Não há dúvida sobre a importância de seu legado estético. Mas ainda fico pensando no outro legado de Karl Otto Götz: a parte em que ele serviu voluntariamente como soldado nazista. Como devemos processar esse fato ao avaliar o impacto de sua vida? O que significa que alguém com tal associação possa depois causar um impacto tão belo e universal em algo tão transcendente quanto a arte abstrata? Em 1991, Götz pintou uma obra monumental em homenagem à reunificação da Alemanha Oriental e Ocidental, intitulada Jonction III. A obra é considerada uma obra-prima. Seus dois lados se encaixam de maneira complicada, um tanto desordenada, mas harmoniosa e perfeitamente natural.
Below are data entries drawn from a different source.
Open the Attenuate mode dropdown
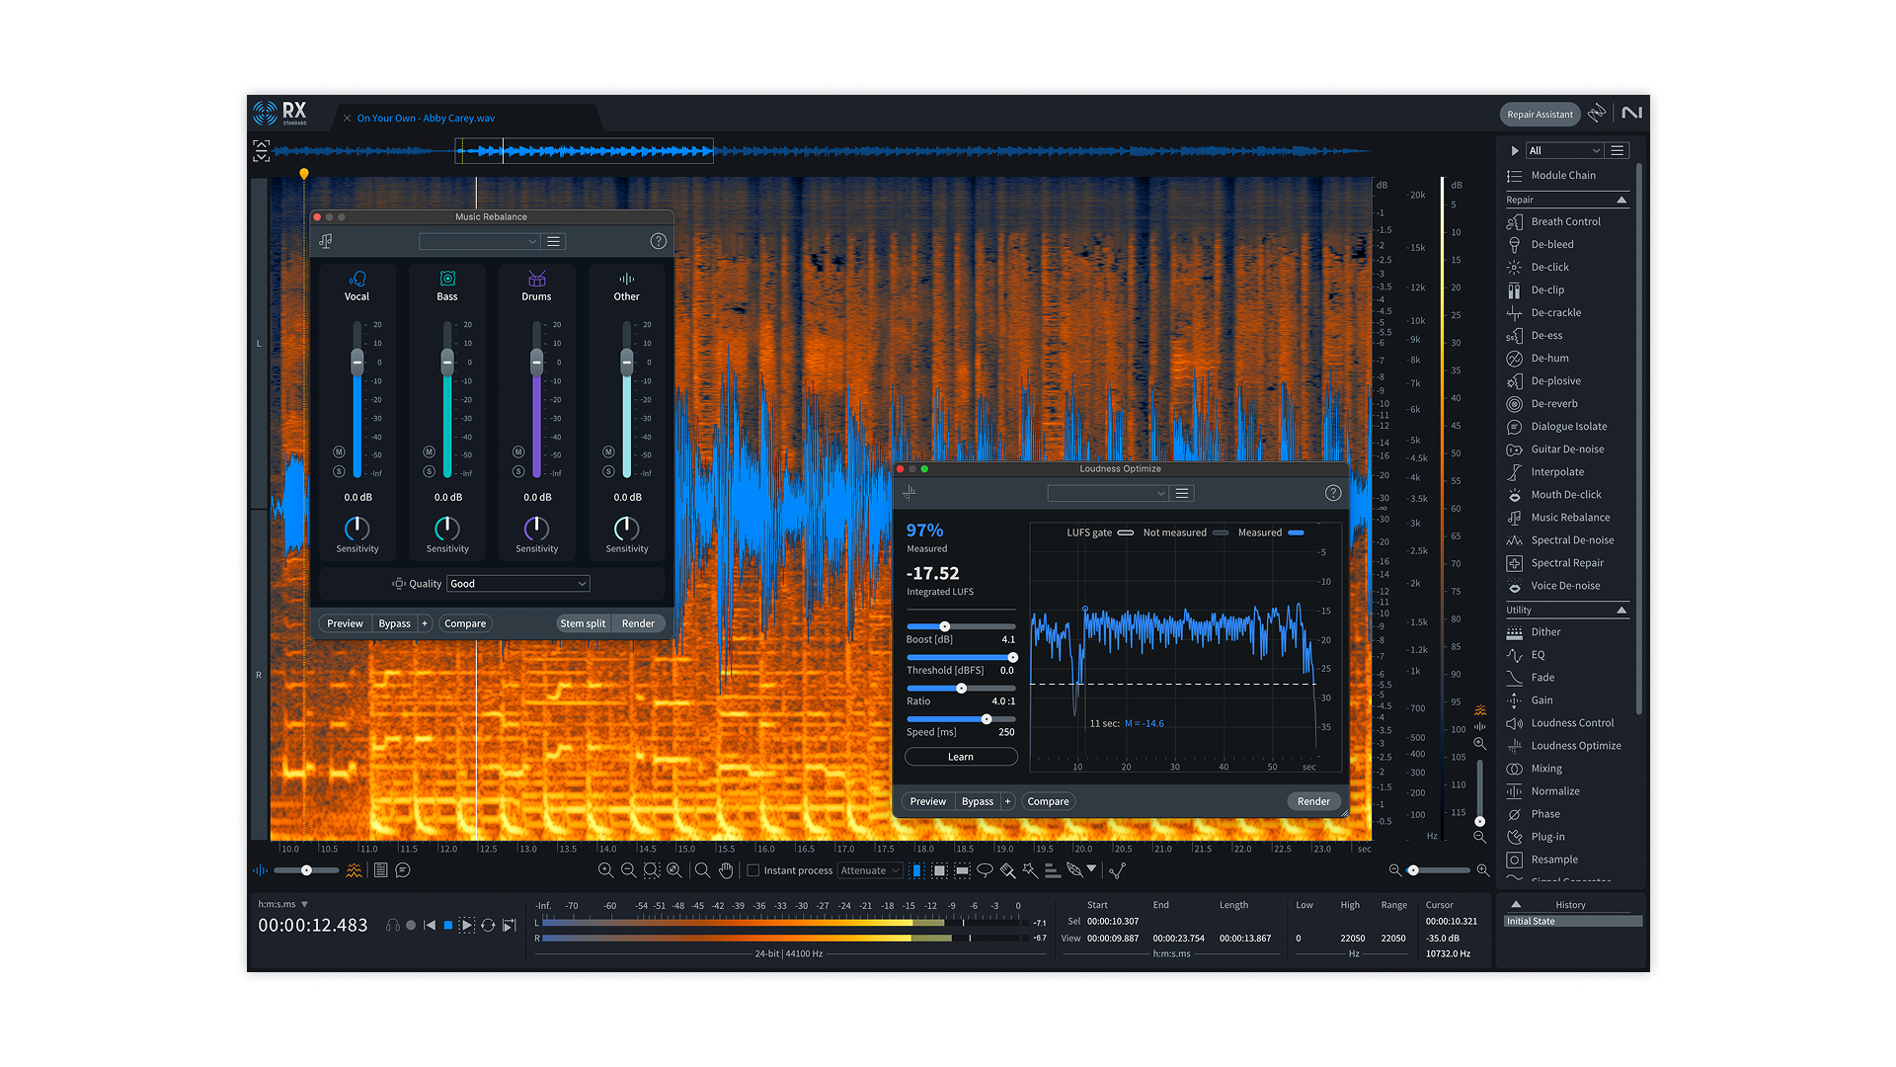click(x=870, y=870)
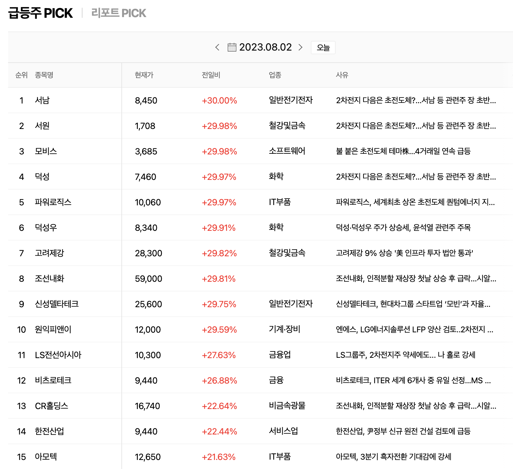Open 한전산업 신규 원전 news headline
Screen dimensions: 513x469
(x=403, y=431)
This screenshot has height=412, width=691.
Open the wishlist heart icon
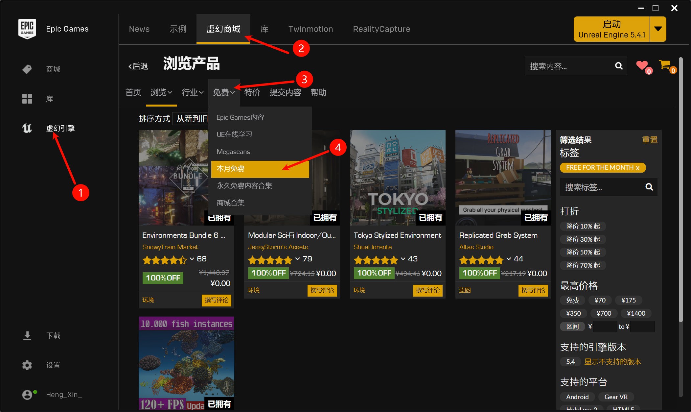pyautogui.click(x=642, y=65)
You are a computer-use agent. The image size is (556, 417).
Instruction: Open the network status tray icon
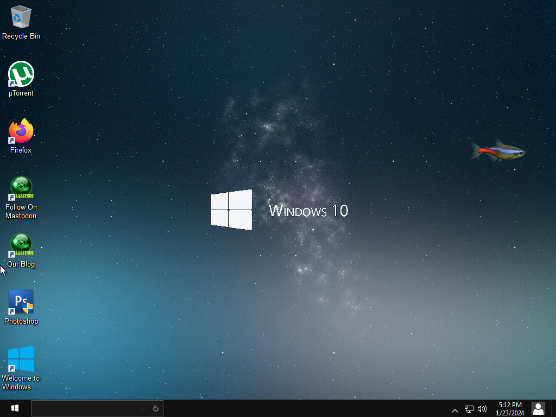(469, 409)
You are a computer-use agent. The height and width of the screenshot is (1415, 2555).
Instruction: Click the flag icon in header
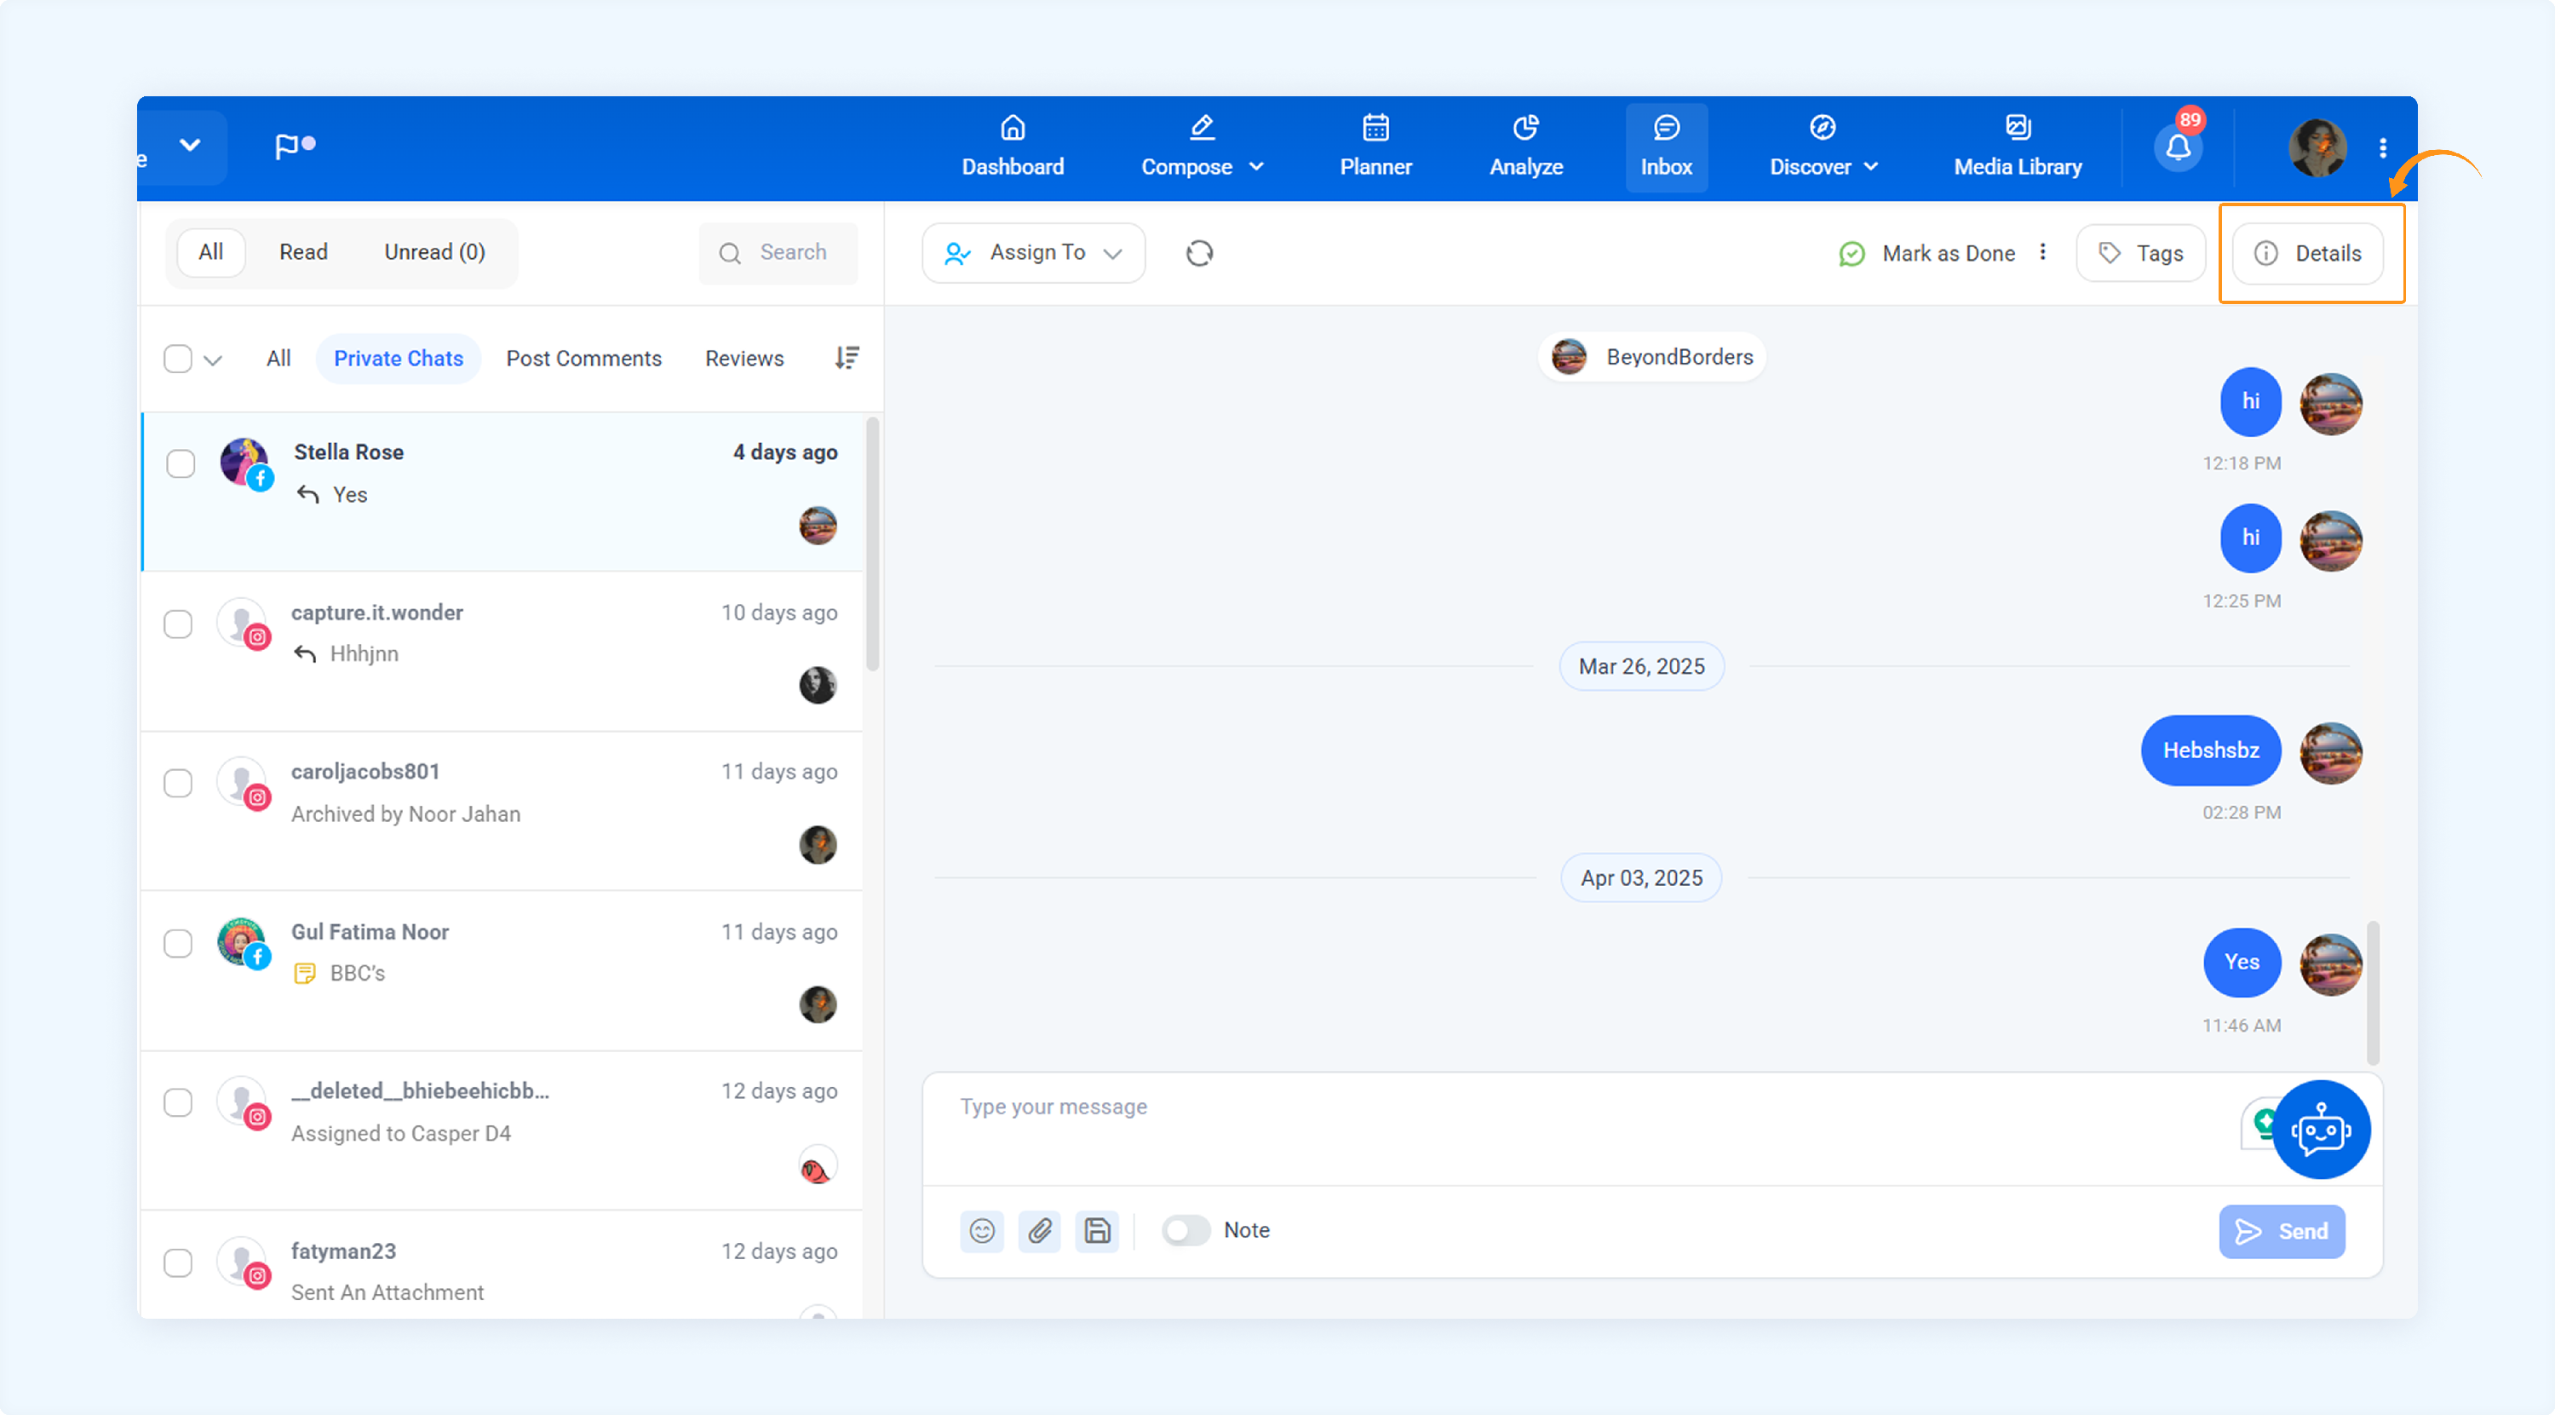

Embora geralmente seja falada apenas em termos da mensagem que transmite sobre sua terra natal, ela também me ajuda a entender um pouco como ele pode ter se visto, ou pelo menos como eu poderia escolher vê-lo. Representa a dualidade e uma admissão de que as coisas nem sempre são tão simples quanto parecem.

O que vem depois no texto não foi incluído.